Durch Zufall. Ich hab im Radio gehört, dass Personal gesucht wird. Da ich damals sowieso eine Auszeit vom Studium nehmen wollte, habe ich mich beworben.

Können Sie den Job weiterempfehlen, braucht man bestimmte Voraussetzungen?

Wer gut mit Zeitverschiebung und Nachtarbeit zurecht kommt, teamfähig und serviceorientiert ist und gut Englisch und eine weitere Fremdsprache spricht, erfüllt schon mal einige Vorrausetzungen. Man sollte die körperlichen Belastungen allerdings nicht unterschätzen.

Wie studienkompatibel ist der Job? Bitte vergeben Sie Sterne von 1 bis 5 (5 Sterne = super kompatibel).

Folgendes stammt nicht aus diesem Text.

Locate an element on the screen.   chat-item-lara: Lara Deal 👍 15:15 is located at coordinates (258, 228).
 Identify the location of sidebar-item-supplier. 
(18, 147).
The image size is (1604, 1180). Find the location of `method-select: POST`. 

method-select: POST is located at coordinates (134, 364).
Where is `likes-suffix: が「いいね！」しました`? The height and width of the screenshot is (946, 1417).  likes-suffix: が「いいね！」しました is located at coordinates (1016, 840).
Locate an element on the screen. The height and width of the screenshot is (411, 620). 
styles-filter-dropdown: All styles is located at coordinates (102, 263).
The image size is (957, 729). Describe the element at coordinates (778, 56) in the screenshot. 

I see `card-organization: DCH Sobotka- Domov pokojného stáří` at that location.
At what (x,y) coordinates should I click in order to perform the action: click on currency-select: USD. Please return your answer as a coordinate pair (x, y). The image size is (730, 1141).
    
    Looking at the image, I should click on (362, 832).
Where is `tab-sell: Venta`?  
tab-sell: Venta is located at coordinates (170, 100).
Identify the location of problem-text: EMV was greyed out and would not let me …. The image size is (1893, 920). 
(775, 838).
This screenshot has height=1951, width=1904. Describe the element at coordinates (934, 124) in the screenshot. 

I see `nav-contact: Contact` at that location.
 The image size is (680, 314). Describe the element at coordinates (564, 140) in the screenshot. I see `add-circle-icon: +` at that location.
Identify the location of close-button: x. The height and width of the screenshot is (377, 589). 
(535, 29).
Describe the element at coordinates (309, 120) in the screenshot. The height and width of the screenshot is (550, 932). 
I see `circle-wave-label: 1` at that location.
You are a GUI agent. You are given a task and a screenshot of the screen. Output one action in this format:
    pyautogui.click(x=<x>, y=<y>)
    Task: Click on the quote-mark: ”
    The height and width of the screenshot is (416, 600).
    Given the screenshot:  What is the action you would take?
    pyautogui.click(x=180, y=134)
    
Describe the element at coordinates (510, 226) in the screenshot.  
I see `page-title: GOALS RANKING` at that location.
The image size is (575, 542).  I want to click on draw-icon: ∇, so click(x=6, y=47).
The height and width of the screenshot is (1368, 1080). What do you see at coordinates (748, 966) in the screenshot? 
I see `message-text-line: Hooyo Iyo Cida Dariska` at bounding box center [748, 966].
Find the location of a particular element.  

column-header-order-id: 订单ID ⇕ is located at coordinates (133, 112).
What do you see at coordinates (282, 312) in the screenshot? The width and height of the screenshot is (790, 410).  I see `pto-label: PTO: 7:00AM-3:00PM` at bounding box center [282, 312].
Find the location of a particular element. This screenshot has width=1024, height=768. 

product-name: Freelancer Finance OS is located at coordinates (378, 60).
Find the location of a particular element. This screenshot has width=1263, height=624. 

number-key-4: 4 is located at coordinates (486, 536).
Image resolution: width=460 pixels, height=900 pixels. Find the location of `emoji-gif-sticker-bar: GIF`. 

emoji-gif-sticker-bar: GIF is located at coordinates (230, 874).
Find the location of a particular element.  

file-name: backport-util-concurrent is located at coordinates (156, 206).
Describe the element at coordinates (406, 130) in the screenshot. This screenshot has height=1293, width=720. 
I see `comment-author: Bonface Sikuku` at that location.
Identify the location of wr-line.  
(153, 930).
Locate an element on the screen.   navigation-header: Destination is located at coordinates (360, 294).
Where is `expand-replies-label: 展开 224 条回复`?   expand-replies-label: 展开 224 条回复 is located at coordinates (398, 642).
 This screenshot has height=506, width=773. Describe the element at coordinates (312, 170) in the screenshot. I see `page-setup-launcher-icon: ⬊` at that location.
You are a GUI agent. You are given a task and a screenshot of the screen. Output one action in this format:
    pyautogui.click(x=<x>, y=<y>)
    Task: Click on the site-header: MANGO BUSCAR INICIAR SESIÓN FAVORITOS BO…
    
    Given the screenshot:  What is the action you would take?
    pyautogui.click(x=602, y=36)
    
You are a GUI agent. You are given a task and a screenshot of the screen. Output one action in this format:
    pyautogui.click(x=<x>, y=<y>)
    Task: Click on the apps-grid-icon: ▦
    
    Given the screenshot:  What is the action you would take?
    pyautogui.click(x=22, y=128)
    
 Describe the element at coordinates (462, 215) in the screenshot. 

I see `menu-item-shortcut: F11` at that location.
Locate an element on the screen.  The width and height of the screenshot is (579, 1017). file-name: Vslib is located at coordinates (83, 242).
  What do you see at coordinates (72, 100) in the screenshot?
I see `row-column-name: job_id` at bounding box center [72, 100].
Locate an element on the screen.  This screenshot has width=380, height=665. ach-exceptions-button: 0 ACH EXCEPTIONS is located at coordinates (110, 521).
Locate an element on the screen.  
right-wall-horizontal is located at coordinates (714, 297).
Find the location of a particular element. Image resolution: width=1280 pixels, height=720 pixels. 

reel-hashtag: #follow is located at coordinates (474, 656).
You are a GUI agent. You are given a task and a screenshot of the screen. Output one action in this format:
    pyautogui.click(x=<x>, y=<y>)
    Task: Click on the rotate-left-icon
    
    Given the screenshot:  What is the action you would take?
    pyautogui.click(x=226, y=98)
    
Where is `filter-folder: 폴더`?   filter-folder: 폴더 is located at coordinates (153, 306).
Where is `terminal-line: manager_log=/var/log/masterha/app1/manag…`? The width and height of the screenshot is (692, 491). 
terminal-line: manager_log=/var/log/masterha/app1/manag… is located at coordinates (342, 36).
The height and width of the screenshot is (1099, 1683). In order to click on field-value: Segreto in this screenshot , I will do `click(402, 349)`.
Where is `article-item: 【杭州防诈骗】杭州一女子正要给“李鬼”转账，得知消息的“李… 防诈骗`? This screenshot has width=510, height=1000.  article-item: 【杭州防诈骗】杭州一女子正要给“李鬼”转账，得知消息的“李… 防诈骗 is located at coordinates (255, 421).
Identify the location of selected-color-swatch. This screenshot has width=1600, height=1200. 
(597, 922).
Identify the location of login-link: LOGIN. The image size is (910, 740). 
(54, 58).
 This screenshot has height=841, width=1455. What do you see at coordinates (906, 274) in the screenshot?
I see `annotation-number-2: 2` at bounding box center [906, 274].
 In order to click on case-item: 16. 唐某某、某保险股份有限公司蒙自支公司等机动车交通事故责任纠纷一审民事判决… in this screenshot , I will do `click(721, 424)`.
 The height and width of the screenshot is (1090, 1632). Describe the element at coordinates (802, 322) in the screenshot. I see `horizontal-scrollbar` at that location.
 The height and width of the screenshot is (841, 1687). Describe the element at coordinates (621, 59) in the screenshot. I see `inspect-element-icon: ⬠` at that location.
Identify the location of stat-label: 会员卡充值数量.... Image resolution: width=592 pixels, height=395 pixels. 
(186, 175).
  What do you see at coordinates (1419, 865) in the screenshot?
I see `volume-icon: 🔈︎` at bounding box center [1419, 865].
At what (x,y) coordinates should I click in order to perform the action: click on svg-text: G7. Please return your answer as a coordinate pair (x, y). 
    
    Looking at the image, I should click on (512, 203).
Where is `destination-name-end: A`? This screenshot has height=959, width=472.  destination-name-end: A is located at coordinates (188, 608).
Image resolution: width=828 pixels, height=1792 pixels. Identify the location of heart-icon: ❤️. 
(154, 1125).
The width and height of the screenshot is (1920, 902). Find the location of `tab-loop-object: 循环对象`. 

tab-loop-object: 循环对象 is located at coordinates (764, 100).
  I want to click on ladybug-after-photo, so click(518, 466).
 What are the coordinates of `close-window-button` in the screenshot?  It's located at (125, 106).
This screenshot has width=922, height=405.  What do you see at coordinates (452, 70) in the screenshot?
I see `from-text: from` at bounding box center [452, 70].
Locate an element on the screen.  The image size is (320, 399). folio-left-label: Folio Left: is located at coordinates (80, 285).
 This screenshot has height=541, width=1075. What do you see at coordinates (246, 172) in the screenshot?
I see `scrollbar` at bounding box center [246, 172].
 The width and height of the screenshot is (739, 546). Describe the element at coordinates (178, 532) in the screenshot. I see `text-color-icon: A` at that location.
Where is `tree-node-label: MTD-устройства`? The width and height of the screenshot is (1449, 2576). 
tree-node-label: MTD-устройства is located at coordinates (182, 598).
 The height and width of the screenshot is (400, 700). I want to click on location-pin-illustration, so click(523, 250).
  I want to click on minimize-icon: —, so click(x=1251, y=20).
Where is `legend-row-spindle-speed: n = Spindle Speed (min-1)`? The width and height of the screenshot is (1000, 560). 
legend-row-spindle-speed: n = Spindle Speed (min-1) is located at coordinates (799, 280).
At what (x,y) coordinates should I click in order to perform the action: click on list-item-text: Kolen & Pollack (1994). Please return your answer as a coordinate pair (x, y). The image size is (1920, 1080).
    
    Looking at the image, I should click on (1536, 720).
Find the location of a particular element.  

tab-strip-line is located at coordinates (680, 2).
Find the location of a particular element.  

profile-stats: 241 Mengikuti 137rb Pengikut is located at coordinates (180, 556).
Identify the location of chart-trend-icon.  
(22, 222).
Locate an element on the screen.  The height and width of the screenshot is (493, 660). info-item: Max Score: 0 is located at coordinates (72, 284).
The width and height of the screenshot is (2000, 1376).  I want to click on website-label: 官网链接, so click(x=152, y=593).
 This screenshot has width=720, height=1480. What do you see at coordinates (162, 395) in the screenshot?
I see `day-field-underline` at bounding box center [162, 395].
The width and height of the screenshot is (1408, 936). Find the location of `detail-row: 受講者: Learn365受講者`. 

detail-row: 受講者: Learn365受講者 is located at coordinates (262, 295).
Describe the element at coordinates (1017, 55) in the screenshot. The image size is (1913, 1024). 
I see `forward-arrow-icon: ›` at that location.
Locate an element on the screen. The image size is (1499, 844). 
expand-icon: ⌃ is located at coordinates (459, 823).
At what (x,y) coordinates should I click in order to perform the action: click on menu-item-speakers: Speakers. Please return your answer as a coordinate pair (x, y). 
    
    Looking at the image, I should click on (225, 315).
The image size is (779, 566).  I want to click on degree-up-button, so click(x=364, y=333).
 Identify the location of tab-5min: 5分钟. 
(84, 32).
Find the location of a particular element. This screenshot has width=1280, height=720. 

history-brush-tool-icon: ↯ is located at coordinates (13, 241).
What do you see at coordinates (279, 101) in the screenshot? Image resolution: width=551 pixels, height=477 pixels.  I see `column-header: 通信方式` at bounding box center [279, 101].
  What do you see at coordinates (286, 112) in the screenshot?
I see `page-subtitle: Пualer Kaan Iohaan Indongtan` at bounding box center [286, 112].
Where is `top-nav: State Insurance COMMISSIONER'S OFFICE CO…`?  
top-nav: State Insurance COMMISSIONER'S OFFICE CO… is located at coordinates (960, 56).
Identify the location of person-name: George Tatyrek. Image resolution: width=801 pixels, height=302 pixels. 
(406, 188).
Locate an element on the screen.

Es erfordert einiges an Organisation und Planung, mit einem Masterstudiengang funktioniert das aber recht gut, da wir nicht so viele Seminare haben.

Sandra Erber

4 Kommentare

  1. Kathrin Schäfer sagt

    Ich hätte sehr großes Interesse nebenberuflich als Flugbegleiterin zu arbeiten. Da ich Vielflieger bin und sich der Job zeitlich gut mit meinem Studium vereinbaren lässt, wäre es ideal.

  2. Hallo.

    Also 3-4 Flugeinsätze pro Monat hört sich ja nicht so viel an. Aber ich gehe mal davon aus, dass man pro Flugeinsatz schon so 3 Tage einplanen muss. Ich selbst studiere in Landau Sport und Chemie auf Lehramt und kann mir nicht vorstellen, dass irgendwie funktionieren kann, wenn man zwei oder mehr Pflichtseminare hat. Wo bekommt man denn weitere Infos zu den Voraussetzungen (vorallem würde mich das in Hinsicht auf zeitliche Flexibilität interessieren)und gibt es auch Flugbegleiter?

    Viele Grüße

    J.

    • Dietlind Hinsch sagt

      Hi, es stimmt, man muss 1-5 Tage pro Einsatz einplanen. Bei meiner Frima kann man sich den Dienstplan weitestgehend selbst gestalten und so plane ich meine Einsätze, wenn es geht, Freitag bis Sonntag ein. Es erfordert wie gesagt schon etwas Organisation und verständnissvolle Profs sind auch hilfreich. Auf den Webseiten der jeweiligen Fluggesellschaften findest du Infos ob die Airline grade einstellt und zu den Voraussetzungen. Natürlich gibt es auch männliche Flugbegeliter 🙂

  3. D. Schmitt sagt

    Hallo Dietlind,

    das was du machst finde ich spitze!
    Ich interessiere mich auch sehr für die Luftfahrt und könnte mir vorstellen später neben dem Master zu fliegen.
    Welches Modell eignet sich dann eigentlich am besten?
    Vollzeit oder Teilzeit? Kann man sich die Tage selbst raussuchen? Kann man das mit der Airline absprechen?